O tom da campanha americana se endureceu neste fim de semana, quando os republicanos não hesitaram em acusar o democrata Barack Obama de ter ligações com terroristas, uma estratégia que pode dar certo junto aos eleitores do país, preocupados no momento com a crise financeira, mas sempre atentos à questão de segurança nacional.

A três dias do segundo debate televisivo entre os dois canditados e faltando um mês para as eleições, a equipe de John McCain anunciou que vai iniciar uma campanha ofensiva contra o senador por Illinois.

De fato, a candidata republicana à vice-presidência, Sarah Palin, iniciou no sábado essa ofensiva contra Obama, dando espaço para que seu companheiro de chapa se prepare para o crucial debate de terça.

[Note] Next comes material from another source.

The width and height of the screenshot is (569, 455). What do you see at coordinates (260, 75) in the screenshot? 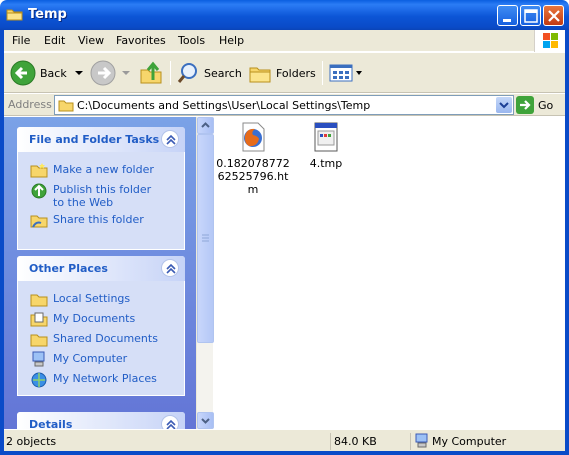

Ela acusou o democrata de ser "alguém que vê os Estados Unidos como algo tão imperfeito que, aparentemente, é amigo de terroristas dispostos a tomar como alvo seu próprio país".

Palin se referia a um artigo do The New York Times sobre Bill Ayers, uma ex-militante contra a guerra do Vietnã que lançou uma campanha de atentados nos Estados Unidos e cujo caminho cruzou com o de Obama nos anos 1980.

Os democratas classificaram o ataque como "ridículo, desonesto e imoral".

Quando Ayers era ativista, Barack Obama tinha oito anos, insistiu neste domingo, em uma entrevista à rede de televisão CNN Rahm Emmanuel, representante democrata no Illinois.

"Eles acham realmente que os Estados Unidos vão achar que Barack Obama 'é amigo de terroristas'?", ironizou no canal Fox Claire McCaskill, senadora democrata no Missouri (centro), aludindo à equipe republicana.

Para os democratas, os ataques têm como único objetivo "mudar de assunto", considerando que o tema em voga - a crise econômica -, é extremamente negativo para os republicanos.

Segundo eles, nos últimos 15 dias de crise financeira, McCain se mostrou um "lunático", manifestando assim sua "incompetência para assuntos econômicos".

Quanto à ofensiva prometida por McCain, um ex-conselheio da Casa Branca, Stephen Hess, analisa que agora é uma corrida contra o tempo, porque tudo está do lado de Obama, principalmente a questão da economia.

"Não imagino que outras estratégicas políticas McCain vai usar para fazer uma diferença até as eleições", acrescentou.

O certo é que Obama lidera as últimas pesquisas divulgadas. Segundo o site RealClearPolitics, Obama supera seu adversário em todas as pesquisas noticiadas no sábado, com uma média de 49,3% das intenções de voto contra 43,4% para McCain.